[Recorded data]
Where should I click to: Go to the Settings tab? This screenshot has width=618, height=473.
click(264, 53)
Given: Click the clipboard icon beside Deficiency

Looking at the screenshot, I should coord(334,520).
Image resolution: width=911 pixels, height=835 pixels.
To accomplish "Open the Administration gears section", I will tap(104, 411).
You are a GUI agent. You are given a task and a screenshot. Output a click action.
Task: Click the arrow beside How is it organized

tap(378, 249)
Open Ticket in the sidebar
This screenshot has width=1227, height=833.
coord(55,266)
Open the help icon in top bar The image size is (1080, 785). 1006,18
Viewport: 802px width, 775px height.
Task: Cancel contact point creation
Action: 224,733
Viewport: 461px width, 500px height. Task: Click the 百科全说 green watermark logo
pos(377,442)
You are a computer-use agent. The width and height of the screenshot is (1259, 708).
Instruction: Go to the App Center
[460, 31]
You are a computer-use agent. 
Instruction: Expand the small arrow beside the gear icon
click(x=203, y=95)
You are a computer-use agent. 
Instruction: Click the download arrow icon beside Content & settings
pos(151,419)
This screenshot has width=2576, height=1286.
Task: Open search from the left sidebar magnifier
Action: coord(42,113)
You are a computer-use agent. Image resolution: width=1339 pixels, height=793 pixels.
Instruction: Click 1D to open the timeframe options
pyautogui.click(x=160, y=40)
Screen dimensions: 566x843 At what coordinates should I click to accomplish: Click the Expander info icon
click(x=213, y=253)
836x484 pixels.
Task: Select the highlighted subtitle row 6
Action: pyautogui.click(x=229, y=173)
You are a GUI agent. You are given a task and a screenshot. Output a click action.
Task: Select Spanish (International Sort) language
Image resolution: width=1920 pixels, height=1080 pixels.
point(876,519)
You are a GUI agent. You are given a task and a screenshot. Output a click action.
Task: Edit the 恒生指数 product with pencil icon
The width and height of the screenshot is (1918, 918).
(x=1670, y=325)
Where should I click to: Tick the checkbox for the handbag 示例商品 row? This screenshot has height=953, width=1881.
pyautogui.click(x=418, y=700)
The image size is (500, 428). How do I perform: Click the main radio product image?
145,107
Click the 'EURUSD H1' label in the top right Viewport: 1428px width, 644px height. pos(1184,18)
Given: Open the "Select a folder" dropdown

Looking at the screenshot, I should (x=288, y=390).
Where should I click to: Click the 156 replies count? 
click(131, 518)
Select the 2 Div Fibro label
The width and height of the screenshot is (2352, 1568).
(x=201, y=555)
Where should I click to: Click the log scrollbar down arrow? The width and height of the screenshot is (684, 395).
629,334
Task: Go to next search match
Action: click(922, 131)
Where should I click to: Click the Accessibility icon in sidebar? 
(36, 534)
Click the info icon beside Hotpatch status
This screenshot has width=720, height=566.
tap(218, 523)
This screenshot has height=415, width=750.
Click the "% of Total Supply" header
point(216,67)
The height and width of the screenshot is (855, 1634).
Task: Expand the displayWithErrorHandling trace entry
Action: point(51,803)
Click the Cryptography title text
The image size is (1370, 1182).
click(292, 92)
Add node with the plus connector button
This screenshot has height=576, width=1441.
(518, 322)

## What the task requires
Can you reproduce the material above with every "Instruction" switched to "Goal" and nothing else changed?

## Reply to the exercise
Where should I click to: Go to the Settings tab? This screenshot has width=618, height=473.
click(264, 53)
Given: Click the clipboard icon beside Deficiency

Looking at the screenshot, I should coord(334,520).
Image resolution: width=911 pixels, height=835 pixels.
To accomplish "Open the Administration gears section", I will tap(104, 411).
You are a GUI agent. You are given a task and a screenshot. Output a click action.
Task: Click the arrow beside How is it organized

tap(378, 249)
Open Ticket in the sidebar
This screenshot has width=1227, height=833.
coord(55,266)
Open the help icon in top bar The image size is (1080, 785). 1006,18
Viewport: 802px width, 775px height.
Task: Cancel contact point creation
Action: 224,733
Viewport: 461px width, 500px height. Task: Click the 百科全说 green watermark logo
pos(377,442)
You are a computer-use agent. The width and height of the screenshot is (1259, 708).
Goal: Go to the App Center
[460, 31]
You are a computer-use agent. 
Goal: Expand the small arrow beside the gear icon
click(x=203, y=95)
You are a computer-use agent. 
Goal: Click the download arrow icon beside Content & settings
pos(151,419)
This screenshot has width=2576, height=1286.
Task: Open search from the left sidebar magnifier
Action: coord(42,113)
You are a computer-use agent. Image resolution: width=1339 pixels, height=793 pixels.
Goal: Click 1D to open the timeframe options
pyautogui.click(x=160, y=40)
Screen dimensions: 566x843 At what coordinates should I click to accomplish: Click the Expander info icon
click(x=213, y=253)
836x484 pixels.
Task: Select the highlighted subtitle row 6
Action: pyautogui.click(x=229, y=173)
You are a GUI agent. You are given a task and a screenshot. Output a click action.
Task: Select Spanish (International Sort) language
Image resolution: width=1920 pixels, height=1080 pixels.
point(876,519)
You are a GUI agent. You are given a task and a screenshot. Output a click action.
Task: Edit the 恒生指数 product with pencil icon
The width and height of the screenshot is (1918, 918).
(x=1670, y=325)
Where should I click to: Tick the checkbox for the handbag 示例商品 row? This screenshot has height=953, width=1881.
pyautogui.click(x=418, y=700)
The image size is (500, 428). How do I perform: Click the main radio product image?
145,107
Click the 'EURUSD H1' label in the top right Viewport: 1428px width, 644px height. pos(1184,18)
Given: Open the "Select a folder" dropdown

Looking at the screenshot, I should (x=288, y=390).
Where should I click to: Click the 156 replies count? 
click(131, 518)
Select the 2 Div Fibro label
The width and height of the screenshot is (2352, 1568).
(x=201, y=555)
Where should I click to: Click the log scrollbar down arrow? The width and height of the screenshot is (684, 395).
629,334
Task: Go to next search match
Action: click(922, 131)
Where should I click to: Click the Accessibility icon in sidebar? 
(36, 534)
Click the info icon beside Hotpatch status
This screenshot has width=720, height=566.
tap(218, 523)
This screenshot has height=415, width=750.
Click the "% of Total Supply" header
point(216,67)
The height and width of the screenshot is (855, 1634).
Task: Expand the displayWithErrorHandling trace entry
Action: point(51,803)
Click the Cryptography title text
The image size is (1370, 1182).
click(292, 92)
Add node with the plus connector button
This screenshot has height=576, width=1441.
(518, 322)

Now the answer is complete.